Cette étude randomisée en double aveugle a inclus des étudiants de quatrième année ou plus avancés de quatre universités colombiennes. La randomisation Excel a attribué 43 étudiants à la recherche assistée par Arkangel AI et 40 à la recherche traditionnelle sans IA. Chacun a résolu quatre cas ambulatoires fictifs avec quatre questions ouvertes. Le protocole prévoyait jusqu’à 1 328 réponses dans 332 unités de cas. Les exclusions documentées concernaient une panne de plateforme, un usage interdit de ChatGPT, une épreuve incomplète et un questionnaire dupliqué.

Deux spécialistes externes en aveugle par discipline ont appliqué six items de Likert à trois points. La validité totale moyenne était de 2,73 (IC 95 % : 2,71–2,76) dans le groupe A contre 2,55 (IC 95 % : 2,52–2,59) dans le groupe B, avec p<0,001 dans tous les domaines. Le temps médian était 2:35 (IQR 2:01–3:46) contre 5:44 (IQR 2:58–7:47), et les recherches médianes sont passées de 6 à 3 ; les deux p<0,001.
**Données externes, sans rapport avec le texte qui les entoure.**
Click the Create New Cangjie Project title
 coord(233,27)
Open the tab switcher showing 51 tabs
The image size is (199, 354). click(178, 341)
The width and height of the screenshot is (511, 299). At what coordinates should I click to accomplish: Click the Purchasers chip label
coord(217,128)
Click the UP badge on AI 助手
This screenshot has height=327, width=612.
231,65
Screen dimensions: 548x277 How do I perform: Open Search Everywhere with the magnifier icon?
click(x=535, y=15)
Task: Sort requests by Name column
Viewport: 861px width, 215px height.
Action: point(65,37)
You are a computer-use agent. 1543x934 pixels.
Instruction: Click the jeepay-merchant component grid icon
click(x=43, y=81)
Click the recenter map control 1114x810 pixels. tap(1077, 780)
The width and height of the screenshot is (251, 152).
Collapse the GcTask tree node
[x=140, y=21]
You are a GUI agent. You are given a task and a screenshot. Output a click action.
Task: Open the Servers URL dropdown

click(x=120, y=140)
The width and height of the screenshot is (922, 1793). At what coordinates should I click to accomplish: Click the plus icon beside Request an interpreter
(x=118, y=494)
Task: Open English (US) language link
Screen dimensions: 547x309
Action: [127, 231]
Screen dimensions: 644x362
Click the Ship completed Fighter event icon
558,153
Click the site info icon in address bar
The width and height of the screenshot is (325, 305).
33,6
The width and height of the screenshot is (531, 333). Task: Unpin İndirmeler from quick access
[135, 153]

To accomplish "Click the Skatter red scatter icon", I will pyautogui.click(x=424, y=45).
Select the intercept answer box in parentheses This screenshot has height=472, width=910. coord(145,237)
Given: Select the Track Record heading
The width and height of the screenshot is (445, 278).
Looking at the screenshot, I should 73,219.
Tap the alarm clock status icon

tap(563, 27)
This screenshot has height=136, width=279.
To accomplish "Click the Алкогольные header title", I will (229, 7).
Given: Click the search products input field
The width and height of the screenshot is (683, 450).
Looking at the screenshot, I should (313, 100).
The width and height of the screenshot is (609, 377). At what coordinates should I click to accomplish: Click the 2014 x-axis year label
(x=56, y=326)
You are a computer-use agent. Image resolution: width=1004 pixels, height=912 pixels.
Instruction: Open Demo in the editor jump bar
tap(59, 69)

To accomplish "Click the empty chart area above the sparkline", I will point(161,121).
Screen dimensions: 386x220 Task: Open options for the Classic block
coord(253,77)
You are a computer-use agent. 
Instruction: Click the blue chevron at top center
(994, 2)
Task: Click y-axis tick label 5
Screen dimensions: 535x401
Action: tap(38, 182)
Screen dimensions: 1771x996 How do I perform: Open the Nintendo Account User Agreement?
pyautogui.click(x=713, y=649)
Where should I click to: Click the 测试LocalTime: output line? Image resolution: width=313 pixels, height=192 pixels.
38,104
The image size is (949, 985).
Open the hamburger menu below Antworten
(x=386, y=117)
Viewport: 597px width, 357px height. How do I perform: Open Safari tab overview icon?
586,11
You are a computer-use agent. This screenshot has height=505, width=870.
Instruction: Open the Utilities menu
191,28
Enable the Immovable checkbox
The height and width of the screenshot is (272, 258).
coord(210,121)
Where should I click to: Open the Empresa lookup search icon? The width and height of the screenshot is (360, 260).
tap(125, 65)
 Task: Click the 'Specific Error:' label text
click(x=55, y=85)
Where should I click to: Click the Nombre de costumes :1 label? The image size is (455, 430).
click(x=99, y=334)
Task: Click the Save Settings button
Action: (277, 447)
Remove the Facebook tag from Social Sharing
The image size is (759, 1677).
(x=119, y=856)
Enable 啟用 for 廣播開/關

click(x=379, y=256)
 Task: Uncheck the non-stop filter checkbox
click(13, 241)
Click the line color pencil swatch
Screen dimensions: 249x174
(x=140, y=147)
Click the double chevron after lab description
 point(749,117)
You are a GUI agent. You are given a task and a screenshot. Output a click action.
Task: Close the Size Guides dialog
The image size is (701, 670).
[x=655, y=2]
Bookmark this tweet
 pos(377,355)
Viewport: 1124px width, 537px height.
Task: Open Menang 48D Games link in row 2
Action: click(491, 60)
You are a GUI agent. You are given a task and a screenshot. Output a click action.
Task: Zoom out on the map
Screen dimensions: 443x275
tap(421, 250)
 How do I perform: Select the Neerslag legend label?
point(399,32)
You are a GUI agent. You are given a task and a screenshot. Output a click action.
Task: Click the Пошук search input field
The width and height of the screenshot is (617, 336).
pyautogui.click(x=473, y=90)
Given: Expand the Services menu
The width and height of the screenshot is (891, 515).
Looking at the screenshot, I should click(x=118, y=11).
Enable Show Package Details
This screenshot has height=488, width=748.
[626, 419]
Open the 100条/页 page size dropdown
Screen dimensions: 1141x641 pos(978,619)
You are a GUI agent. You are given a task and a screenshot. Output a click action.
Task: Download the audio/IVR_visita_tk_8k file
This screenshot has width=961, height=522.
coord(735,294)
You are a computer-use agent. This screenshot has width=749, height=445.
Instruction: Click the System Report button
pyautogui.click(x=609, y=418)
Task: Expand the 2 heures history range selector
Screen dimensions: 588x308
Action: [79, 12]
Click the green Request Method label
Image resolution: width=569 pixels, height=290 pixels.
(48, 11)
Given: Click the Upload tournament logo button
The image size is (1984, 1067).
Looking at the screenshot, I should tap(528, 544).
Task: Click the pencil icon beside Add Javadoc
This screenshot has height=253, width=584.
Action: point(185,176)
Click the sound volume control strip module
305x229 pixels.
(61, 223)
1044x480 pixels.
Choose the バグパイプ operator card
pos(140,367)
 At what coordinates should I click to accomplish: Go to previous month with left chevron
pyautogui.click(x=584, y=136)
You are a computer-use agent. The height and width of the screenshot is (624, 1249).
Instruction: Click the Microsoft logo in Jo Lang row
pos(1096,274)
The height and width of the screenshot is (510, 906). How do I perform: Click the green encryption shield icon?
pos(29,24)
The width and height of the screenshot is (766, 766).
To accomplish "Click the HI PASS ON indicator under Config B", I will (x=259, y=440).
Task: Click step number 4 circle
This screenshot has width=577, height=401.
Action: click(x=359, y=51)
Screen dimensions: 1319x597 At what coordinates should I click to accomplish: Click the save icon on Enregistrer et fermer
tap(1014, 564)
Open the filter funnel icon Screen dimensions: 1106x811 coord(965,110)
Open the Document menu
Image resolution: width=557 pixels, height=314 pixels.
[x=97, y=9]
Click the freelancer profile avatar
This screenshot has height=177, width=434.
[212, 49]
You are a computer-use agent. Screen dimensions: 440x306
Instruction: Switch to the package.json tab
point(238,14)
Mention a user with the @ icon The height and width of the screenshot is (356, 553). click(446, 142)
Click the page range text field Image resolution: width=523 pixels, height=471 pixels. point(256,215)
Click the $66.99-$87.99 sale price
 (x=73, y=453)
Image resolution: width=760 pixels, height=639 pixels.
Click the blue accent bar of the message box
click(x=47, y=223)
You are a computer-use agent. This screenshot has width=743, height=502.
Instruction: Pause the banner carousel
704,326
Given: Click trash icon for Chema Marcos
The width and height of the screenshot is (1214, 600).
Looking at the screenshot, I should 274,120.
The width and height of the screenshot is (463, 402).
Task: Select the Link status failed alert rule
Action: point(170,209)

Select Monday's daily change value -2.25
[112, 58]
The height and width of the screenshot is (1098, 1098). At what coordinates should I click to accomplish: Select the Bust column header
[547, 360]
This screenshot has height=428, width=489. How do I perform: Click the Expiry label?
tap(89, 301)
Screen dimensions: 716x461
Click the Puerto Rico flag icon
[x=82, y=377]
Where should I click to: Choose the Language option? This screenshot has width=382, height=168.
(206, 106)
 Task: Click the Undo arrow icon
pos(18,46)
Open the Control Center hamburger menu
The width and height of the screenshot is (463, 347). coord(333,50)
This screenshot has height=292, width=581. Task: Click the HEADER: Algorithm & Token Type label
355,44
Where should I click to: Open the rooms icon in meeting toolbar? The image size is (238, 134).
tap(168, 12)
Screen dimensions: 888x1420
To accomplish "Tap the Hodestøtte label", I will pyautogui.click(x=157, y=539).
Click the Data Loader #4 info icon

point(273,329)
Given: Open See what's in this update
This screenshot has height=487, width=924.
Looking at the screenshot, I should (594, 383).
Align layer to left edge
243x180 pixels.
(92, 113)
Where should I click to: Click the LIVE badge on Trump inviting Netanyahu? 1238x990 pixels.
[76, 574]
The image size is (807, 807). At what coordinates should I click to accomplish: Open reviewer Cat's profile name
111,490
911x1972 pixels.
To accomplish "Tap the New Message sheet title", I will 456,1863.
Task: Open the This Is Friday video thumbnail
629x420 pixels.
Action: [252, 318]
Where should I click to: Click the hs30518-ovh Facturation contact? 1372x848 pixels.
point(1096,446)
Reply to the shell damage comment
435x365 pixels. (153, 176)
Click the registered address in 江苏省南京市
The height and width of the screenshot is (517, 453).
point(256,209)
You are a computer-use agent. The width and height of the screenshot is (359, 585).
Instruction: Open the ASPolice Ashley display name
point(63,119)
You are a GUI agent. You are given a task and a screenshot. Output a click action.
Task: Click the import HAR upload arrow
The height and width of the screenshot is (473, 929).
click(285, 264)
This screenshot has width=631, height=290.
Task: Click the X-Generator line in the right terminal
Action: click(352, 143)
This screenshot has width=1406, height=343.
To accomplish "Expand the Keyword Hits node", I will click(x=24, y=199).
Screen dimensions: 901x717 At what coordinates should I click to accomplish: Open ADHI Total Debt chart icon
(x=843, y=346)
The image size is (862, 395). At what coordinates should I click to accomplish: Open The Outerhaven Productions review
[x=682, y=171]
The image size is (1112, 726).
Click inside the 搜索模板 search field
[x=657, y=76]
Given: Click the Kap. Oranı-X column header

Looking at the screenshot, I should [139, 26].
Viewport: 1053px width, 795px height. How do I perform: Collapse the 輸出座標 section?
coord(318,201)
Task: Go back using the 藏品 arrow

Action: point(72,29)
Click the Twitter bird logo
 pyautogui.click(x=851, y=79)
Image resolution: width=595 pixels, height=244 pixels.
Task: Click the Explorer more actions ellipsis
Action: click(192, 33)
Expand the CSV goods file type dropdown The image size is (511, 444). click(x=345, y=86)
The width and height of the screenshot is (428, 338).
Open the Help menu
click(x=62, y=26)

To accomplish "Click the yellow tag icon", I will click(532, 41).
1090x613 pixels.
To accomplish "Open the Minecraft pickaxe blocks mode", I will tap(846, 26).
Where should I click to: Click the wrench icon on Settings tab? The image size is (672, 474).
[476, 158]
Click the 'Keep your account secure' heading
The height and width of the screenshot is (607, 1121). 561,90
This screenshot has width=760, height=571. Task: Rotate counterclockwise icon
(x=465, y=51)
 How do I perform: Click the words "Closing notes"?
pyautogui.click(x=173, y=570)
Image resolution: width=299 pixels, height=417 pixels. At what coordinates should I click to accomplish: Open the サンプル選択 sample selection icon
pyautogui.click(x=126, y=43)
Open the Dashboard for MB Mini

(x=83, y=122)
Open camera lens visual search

Les limites incluent l’échantillon modeste, le faible nombre de centres, les cas fictifs et ambulatoires, l’absence de groupe sans recherche, l’hétérogénéité des sources traditionnelles, l’échelle à trois points, l’acceptabilité mesurée uniquement dans l’intervention et l’affiliation de la majorité des auteurs à Arkangel AI.

Cette explication accessible ne remplace pas l’article original et ne constitue pas un avis médical.